Material for this exercise:
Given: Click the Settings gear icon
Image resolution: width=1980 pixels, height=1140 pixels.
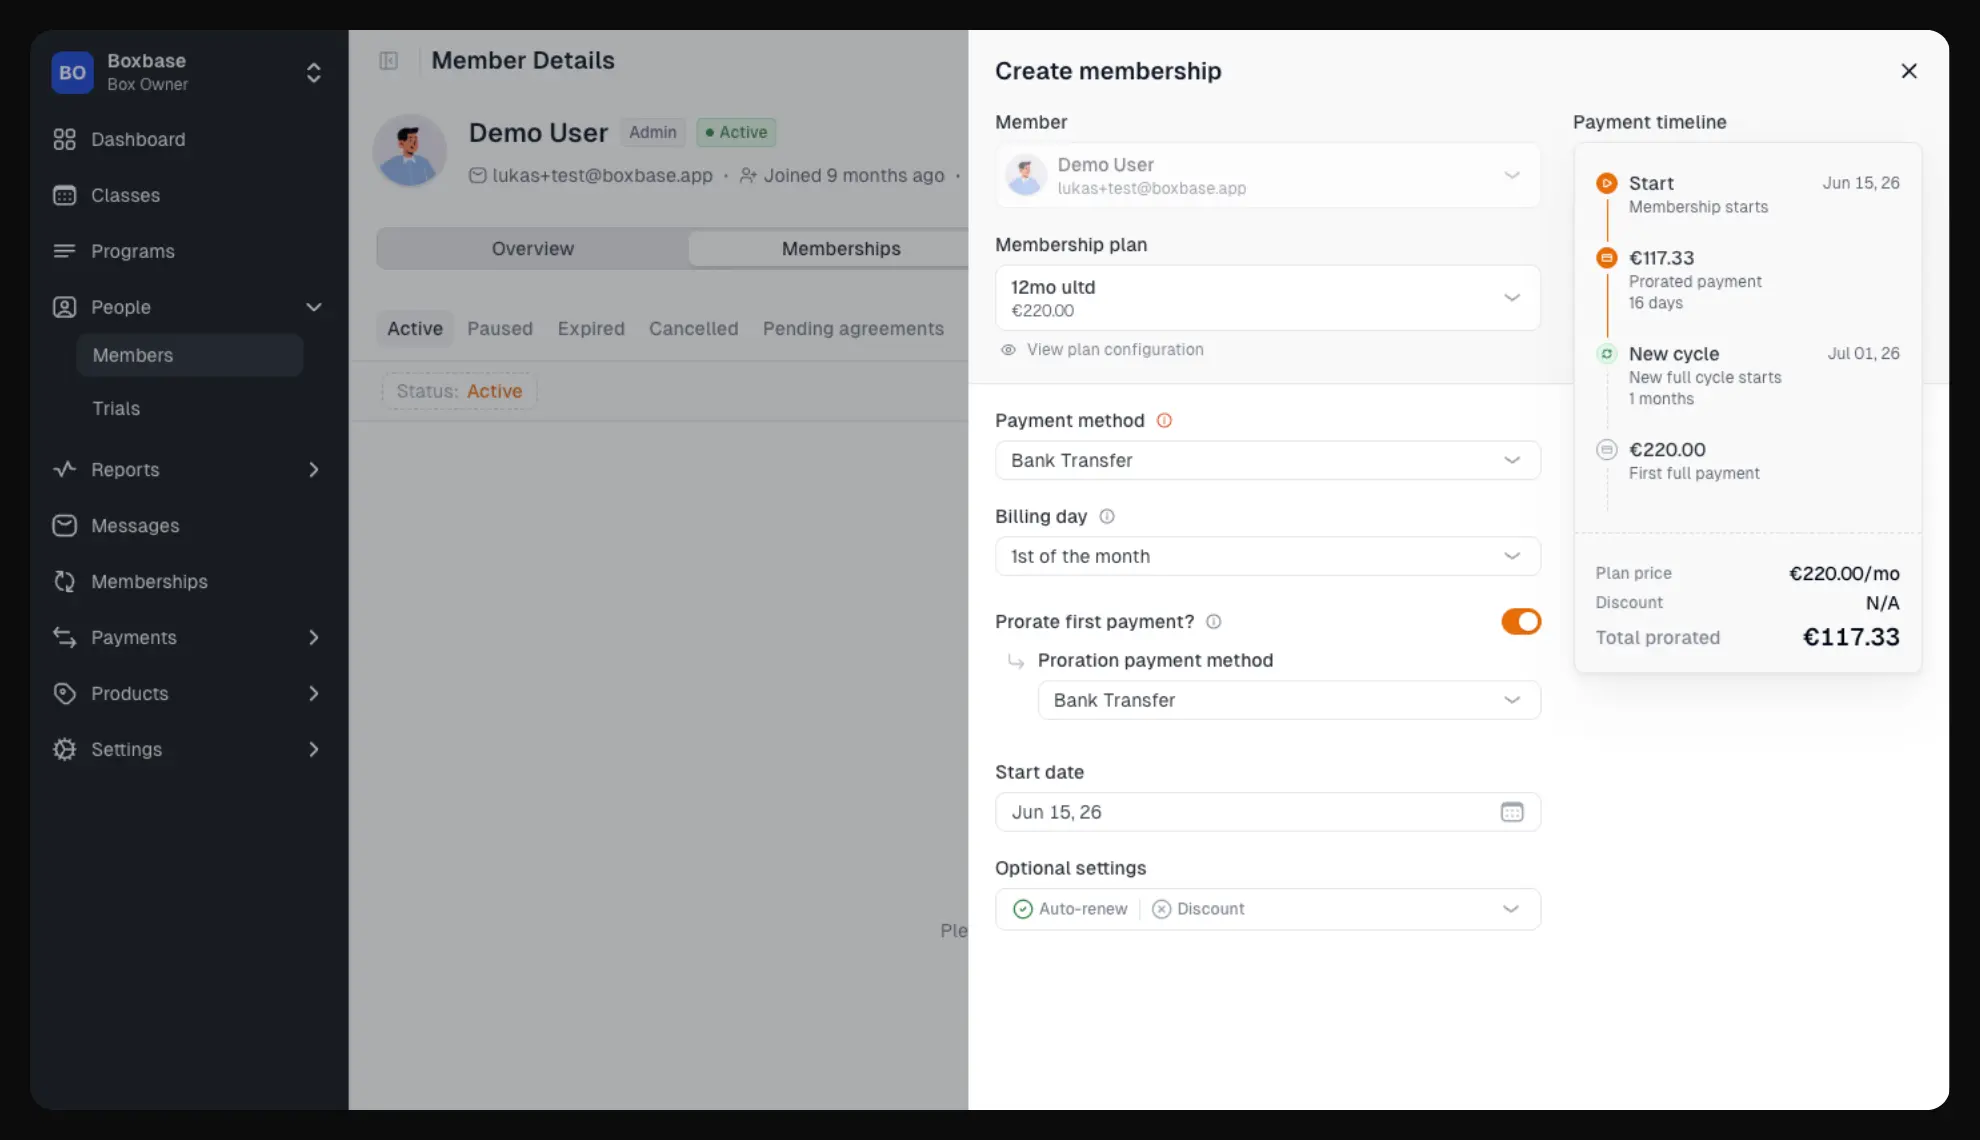Looking at the screenshot, I should [x=64, y=749].
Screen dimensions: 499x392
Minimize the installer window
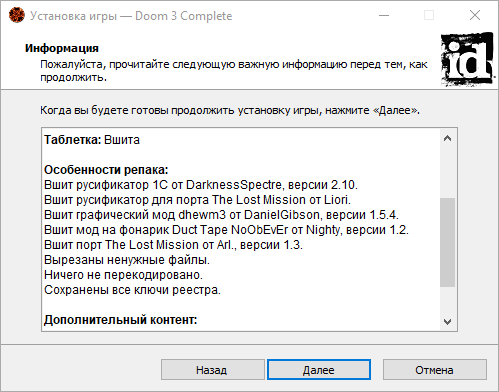384,15
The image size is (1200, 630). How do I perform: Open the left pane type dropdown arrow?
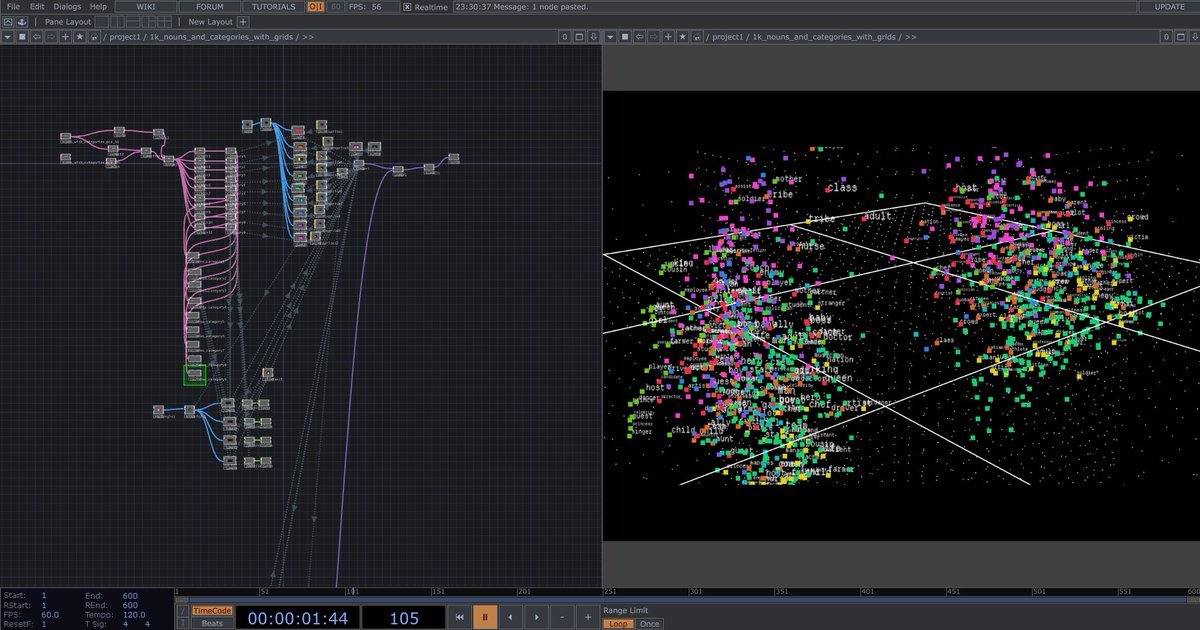[x=8, y=37]
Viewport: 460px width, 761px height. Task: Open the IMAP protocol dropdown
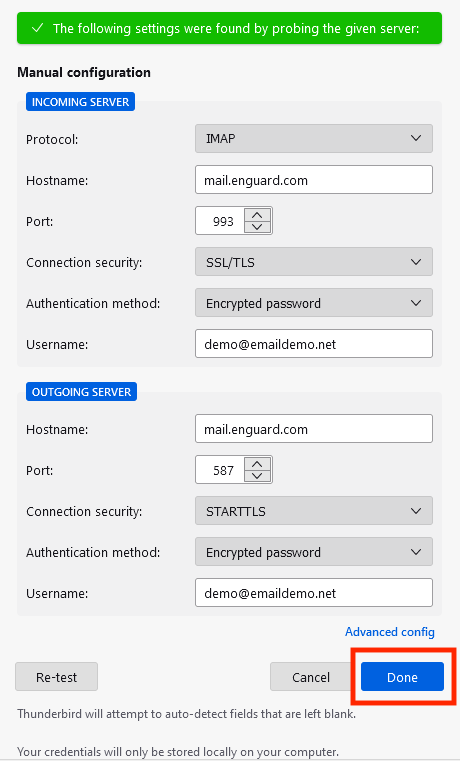[x=314, y=138]
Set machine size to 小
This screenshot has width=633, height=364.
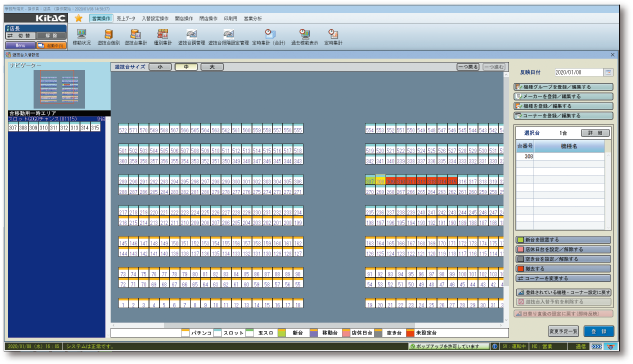click(x=160, y=67)
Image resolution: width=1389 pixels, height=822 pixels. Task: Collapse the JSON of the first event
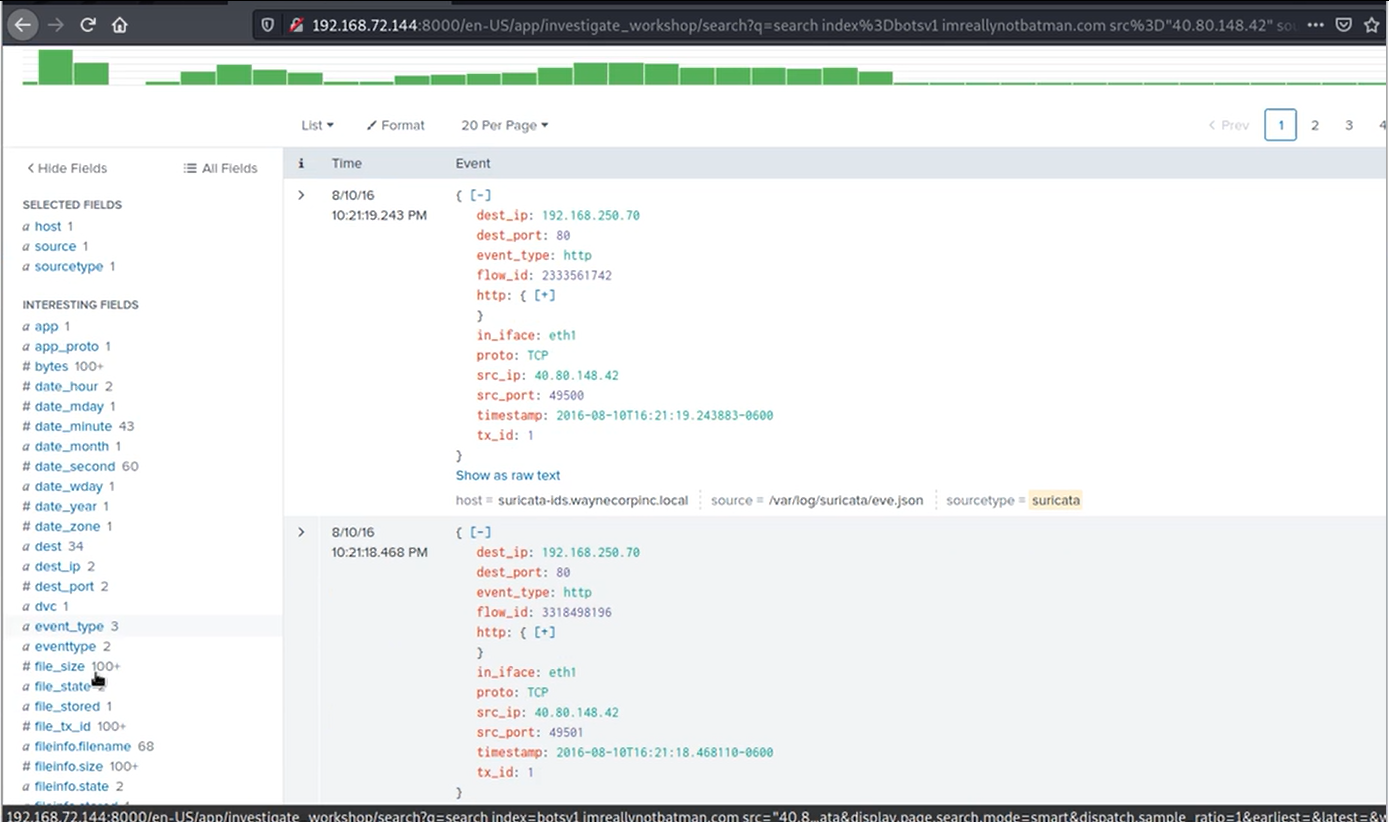(x=481, y=195)
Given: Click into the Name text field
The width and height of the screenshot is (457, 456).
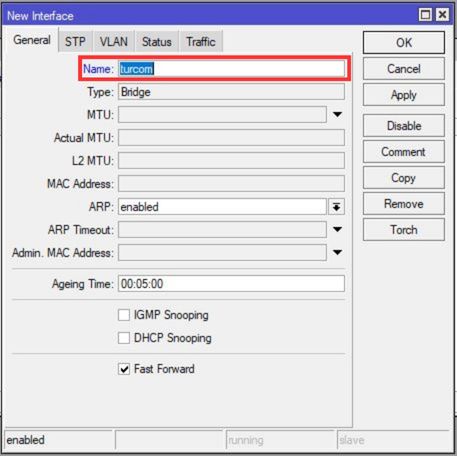Looking at the screenshot, I should pyautogui.click(x=231, y=69).
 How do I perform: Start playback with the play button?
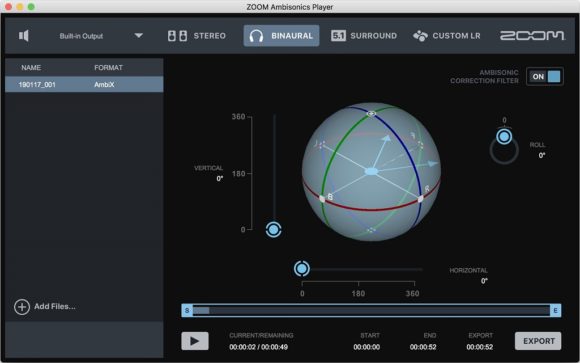195,341
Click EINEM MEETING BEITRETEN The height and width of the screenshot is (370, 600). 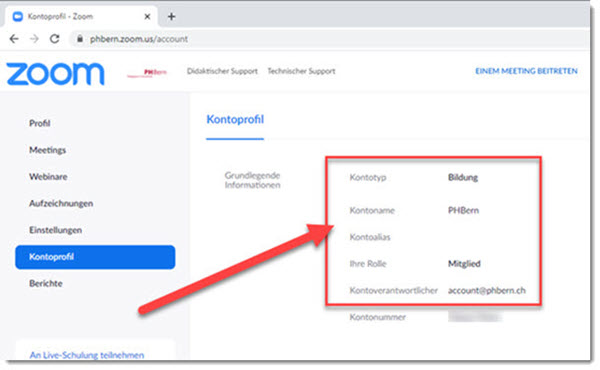coord(527,71)
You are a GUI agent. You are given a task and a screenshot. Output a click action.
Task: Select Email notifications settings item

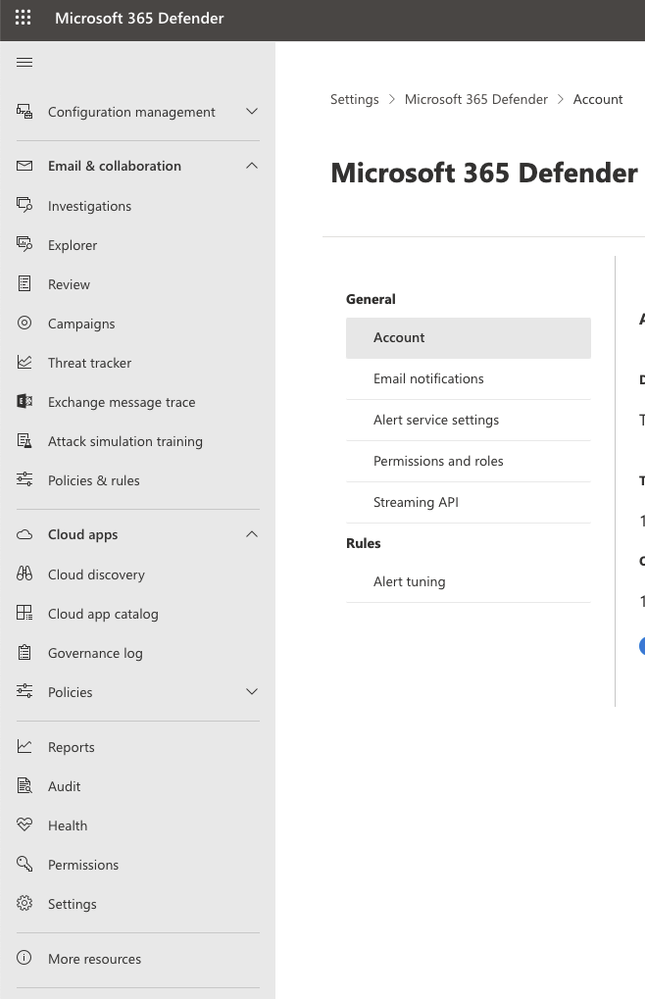(428, 379)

Exercise description: Retype, exactly as written, each line from the one containing "You are a GUI" through the end of the data above, and leave out every picture.

Exercise result:
You are a GUI agent. You are given a task and a screenshot. Output a click action.
Task: Select Email notifications settings item

(428, 379)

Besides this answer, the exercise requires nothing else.